CNN, like many news channels, mediates and frames its news coverage. I am not sure that most of its watchers are aware of how deeply that impacts their understandings of what is happening in the world. More than once in the last few weeks I have been watching someone giving a speech in Tripoli or Cairo and I turned to CNN to find that the speech wasn\’t being shown. At best there might be a crawl across the bottom of the screen announcing, for example, that Gaddafi was speaking on Libyan state television. Then a commentator would appear and tell the audience members what to think about that speech. 

I, like many of the people who were watching the BBC or Al Jazeera as Gaddafi spoke, understand no more than a few words in Arabic however I learned much by watching the Colonel speak. Of course, his words were being simultaneously translated, but I could also see and hear him. I could notice the times he seemed at a loss for words and also make note of how often when Libyan state television cut away from him he was silent.  I could compare his body language with that of earlier televised appearances.
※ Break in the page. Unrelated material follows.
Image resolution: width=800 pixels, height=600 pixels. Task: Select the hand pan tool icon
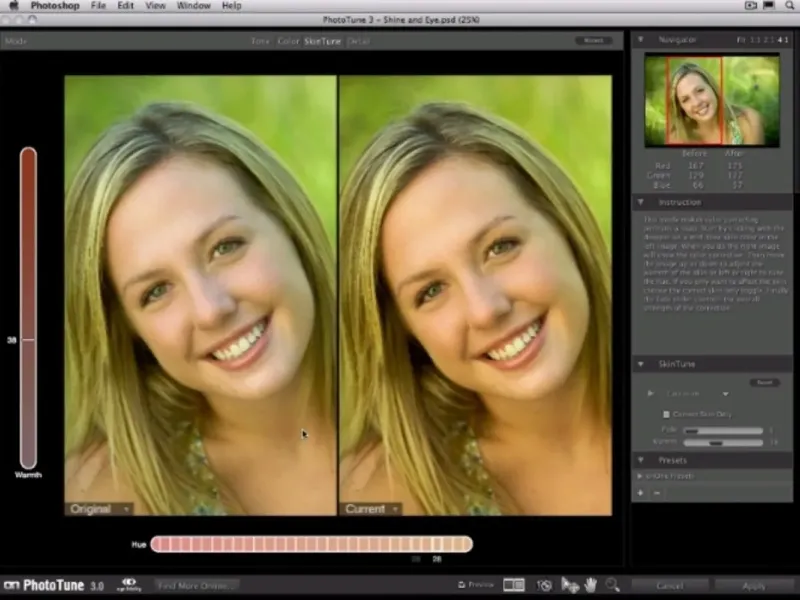click(x=591, y=585)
None of this was possible when the coverage was not of him but of other people telling me about him.

CNN was standing between me and a news event. This is common on almost all American news channels. They do not show you the speech: they show you clips of the speech and then tell you how to understand it.

And because they do not show you the raw, unmediated event they deny you access to the data you need in order to answer some very important questions:

Do these people actually understand events better than do you?
Could you make equally good (or bad) predictions given the same information they have?
Could you make better predictions given the same information they have?

[1] Although, truth to told, Al Jazeera also covers cricket too much for my taste. 


5 thoughts on “Watching the Watchers

  1. My thoughts exactly on the NZ earthquake! (Even though I didn't actually hear about it until intercessions on Sunday… I was a bit out of the loop last week.)CNN…. gah. When we went to Iceland for our honeymoon the hotel had CNN so we thought we'd quickly catch up on the headlines by switching on on the hour.After twenty minutes watching Bill Clinton wandering around under some balloons (it was July 1992. I think they were less than 6 months from some primaries, or something) we gave up.-Julie paradox

  2. Re: CNN standing between you and the news – this is the same phenomenon that I find in basic US History text books – the thing where, instead of giving the students the text of a document, the students are told about the document. This has two negative results. First, it means that several generations of students have become convinced that history is boring. Second, it also means that, when presented with original documents, most students don't know what to do.I think there's a post in this.

  3. I was really shocked at my daughter's advanced-placement history text. I've never seen such a boring, poorly-written, use-it-for-a-doorstop in my life. She started that year with a strong interested in American history, and ended it thoroughly bored and disgusted.The book did, in fact, include quite a number of original source texts. But the surrounding verbiage so so uninformative and hard to follow, they didn't help much.

  4. And now, a young woman who could have been a good historian is convinced that history is boring. What was it about American history that interested her in the first place? If she's a reader, that interest can be encouraged, and this tragedy can be repaired.

  5. MTimonin, I think that history-in-school is widely considered one of the most boring subjects; I know I didn't take any interest in it at all until I started to read about it for myself. For the last forty years or so, the official answer in the UK has been to do lots of small-scale projects – \”how does it feel to be a starving peasant in 1200AD\”, that sort of thing – to try to engage pupils' attention, whereas what worked for me was trying to assemble the big picture.